#### [GOAL OF THE EXERCISE]
Beginning with the first line of the data below, extract each line up to and including the one containing "Task: Click the AutoSum sigma icon". Copy them exactly and add nothing.

##########

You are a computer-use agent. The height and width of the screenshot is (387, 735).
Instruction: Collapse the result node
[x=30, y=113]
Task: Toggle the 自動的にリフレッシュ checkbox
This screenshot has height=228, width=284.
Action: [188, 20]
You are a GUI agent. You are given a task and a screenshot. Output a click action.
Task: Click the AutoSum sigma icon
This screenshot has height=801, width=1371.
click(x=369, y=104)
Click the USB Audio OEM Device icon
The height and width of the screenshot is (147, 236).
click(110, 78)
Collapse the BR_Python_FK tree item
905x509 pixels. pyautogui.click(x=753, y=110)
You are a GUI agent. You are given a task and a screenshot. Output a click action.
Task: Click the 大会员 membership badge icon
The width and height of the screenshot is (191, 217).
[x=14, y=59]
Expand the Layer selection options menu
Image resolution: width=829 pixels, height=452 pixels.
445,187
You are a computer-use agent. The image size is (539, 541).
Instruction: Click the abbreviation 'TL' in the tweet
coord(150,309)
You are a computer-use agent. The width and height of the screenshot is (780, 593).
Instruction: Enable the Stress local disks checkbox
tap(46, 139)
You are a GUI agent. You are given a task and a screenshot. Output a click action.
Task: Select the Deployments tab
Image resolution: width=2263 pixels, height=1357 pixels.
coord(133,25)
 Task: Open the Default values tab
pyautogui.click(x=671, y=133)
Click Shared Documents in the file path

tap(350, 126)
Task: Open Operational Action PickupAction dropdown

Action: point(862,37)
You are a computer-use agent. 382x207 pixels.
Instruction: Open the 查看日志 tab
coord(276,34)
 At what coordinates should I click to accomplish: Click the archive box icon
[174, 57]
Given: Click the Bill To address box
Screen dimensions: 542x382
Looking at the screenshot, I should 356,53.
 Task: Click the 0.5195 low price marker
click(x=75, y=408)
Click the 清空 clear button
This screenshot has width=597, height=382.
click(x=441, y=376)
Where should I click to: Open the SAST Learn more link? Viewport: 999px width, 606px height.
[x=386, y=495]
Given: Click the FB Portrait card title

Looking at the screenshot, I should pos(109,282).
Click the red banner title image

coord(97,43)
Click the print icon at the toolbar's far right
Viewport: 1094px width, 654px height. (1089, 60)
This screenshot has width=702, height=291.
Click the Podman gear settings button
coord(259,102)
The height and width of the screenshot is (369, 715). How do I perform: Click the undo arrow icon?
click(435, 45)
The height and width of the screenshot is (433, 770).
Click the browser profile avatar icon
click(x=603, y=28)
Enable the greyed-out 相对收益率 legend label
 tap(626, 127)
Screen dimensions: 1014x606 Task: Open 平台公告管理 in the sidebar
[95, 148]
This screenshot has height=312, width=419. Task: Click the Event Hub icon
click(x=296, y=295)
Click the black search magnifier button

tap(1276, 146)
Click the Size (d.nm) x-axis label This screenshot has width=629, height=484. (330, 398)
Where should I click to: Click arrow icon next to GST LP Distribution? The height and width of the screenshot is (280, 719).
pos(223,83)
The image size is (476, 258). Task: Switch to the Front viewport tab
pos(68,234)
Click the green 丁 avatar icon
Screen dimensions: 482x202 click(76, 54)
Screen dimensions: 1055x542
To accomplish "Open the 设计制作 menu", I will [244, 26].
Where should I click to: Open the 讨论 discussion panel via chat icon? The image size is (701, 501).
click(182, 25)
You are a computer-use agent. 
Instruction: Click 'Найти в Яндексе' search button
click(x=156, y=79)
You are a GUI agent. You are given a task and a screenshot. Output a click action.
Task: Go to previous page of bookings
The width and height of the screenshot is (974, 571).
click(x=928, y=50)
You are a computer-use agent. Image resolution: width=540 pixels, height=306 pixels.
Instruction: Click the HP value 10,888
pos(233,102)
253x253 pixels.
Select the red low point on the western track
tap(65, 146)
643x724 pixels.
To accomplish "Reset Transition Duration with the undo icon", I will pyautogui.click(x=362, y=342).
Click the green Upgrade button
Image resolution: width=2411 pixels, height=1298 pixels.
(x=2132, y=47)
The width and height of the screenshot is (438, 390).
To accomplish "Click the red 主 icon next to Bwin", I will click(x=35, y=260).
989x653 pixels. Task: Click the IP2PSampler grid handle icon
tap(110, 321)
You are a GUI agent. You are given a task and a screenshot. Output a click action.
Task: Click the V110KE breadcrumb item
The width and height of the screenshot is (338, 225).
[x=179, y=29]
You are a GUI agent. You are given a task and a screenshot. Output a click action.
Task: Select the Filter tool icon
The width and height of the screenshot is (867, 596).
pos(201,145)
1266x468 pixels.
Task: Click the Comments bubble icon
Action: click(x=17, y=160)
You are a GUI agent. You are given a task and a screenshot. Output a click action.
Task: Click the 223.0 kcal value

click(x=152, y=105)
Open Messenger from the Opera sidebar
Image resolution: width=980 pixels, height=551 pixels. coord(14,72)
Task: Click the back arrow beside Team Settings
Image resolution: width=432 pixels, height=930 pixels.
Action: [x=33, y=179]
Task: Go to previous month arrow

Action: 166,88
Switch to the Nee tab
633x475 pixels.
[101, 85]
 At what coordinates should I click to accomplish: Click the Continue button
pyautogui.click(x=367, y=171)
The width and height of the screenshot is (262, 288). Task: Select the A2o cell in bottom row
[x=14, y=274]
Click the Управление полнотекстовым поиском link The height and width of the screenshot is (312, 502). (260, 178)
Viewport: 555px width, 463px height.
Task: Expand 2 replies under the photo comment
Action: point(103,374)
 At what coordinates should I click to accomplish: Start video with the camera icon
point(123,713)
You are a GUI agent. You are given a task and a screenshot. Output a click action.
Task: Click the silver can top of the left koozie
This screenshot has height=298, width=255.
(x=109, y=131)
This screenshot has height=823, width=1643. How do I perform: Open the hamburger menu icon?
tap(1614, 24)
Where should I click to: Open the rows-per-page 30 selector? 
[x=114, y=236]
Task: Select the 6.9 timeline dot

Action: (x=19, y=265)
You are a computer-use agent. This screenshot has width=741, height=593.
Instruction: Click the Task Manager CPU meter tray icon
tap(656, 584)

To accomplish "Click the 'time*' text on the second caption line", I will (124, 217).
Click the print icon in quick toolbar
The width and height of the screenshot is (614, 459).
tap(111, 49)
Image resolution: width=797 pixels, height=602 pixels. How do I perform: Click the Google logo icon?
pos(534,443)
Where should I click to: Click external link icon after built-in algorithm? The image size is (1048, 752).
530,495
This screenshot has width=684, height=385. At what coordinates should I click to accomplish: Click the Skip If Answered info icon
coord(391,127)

##########

#### [THE COMPLETED TASK]
You are a computer-use agent. The height and width of the screenshot is (387, 735).
Instruction: Collapse the result node
[x=30, y=113]
Task: Toggle the 自動的にリフレッシュ checkbox
This screenshot has height=228, width=284.
Action: [188, 20]
You are a GUI agent. You are given a task and a screenshot. Output a click action.
Task: Click the AutoSum sigma icon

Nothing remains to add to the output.